Member of the National Kurultai
- In office 14 June 2022 – 1 March 2025
- President: Kassym-Jomart Tokayev

= Nurlan Koyanbayev =

Kazakh actor, filmmaker, and television personality

Nūrlan Nūğmanūly Qoianbaev (Нұрлан Нұғманұлы Қоянбаев; born 19 July 1979) is a Kazakh filmmaker, television personality, and actor. Known previously for his work in KVN, Koyanbayev later became famous for his directing and acting work. His notable works include the Kazakh Business comedy film franchise.

==Early life and education==
Koyanbayev was born on July 19, 1979, in Kyzylorda Region.

He studied at Al-Farabi Kazakh National University from 1996 to 2000, studying history. Koyanbayev would go on to study in the finances and pension faculty of the Economics and Law Academy from 2009 to 2011. From next year to 2015, he was studying international relations at Al-Farabi Kazakh National University, getting a master's degree.

**PROBLEM DESCRIPTION:** Set down everything in the page extract about Nurlan Koyanbayev from "Nūrlan Nūğmanūly Qoianbaev" down to "comedy film franchise.", word for word. Leave the records aside; they have nothing to do with what you're asked here.

**DATA PROVIDED:**
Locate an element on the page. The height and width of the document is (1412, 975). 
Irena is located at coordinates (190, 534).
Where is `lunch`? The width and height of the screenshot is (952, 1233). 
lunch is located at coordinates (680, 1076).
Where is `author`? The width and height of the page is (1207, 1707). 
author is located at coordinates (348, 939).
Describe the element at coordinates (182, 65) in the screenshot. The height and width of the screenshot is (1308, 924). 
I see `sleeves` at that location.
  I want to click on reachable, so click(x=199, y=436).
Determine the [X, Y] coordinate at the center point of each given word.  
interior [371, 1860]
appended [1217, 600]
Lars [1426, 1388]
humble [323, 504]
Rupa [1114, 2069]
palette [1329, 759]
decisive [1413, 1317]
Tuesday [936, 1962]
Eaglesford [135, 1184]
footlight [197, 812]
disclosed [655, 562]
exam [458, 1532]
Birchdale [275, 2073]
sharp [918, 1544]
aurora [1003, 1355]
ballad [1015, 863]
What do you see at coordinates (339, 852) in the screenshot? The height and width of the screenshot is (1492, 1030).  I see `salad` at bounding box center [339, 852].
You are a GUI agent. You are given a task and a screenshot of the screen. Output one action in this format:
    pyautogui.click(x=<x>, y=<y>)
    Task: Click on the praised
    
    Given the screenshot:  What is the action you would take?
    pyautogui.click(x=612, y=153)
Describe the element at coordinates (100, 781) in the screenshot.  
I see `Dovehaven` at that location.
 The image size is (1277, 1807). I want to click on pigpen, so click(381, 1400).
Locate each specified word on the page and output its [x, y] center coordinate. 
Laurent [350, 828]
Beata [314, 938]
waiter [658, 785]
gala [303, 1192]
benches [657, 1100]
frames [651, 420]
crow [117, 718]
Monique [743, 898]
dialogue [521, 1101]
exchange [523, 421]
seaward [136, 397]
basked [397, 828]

**REPLY TO THE TASK:**
Nūrlan Nūğmanūly Qoianbaev (Нұрлан Нұғманұлы Қоянбаев; born 19 July 1979) is a Kazakh filmmaker, television personality, and actor. Known previously for his work in KVN, Koyanbayev later became famous for his directing and acting work. His notable works include the Kazakh Business comedy film franchise.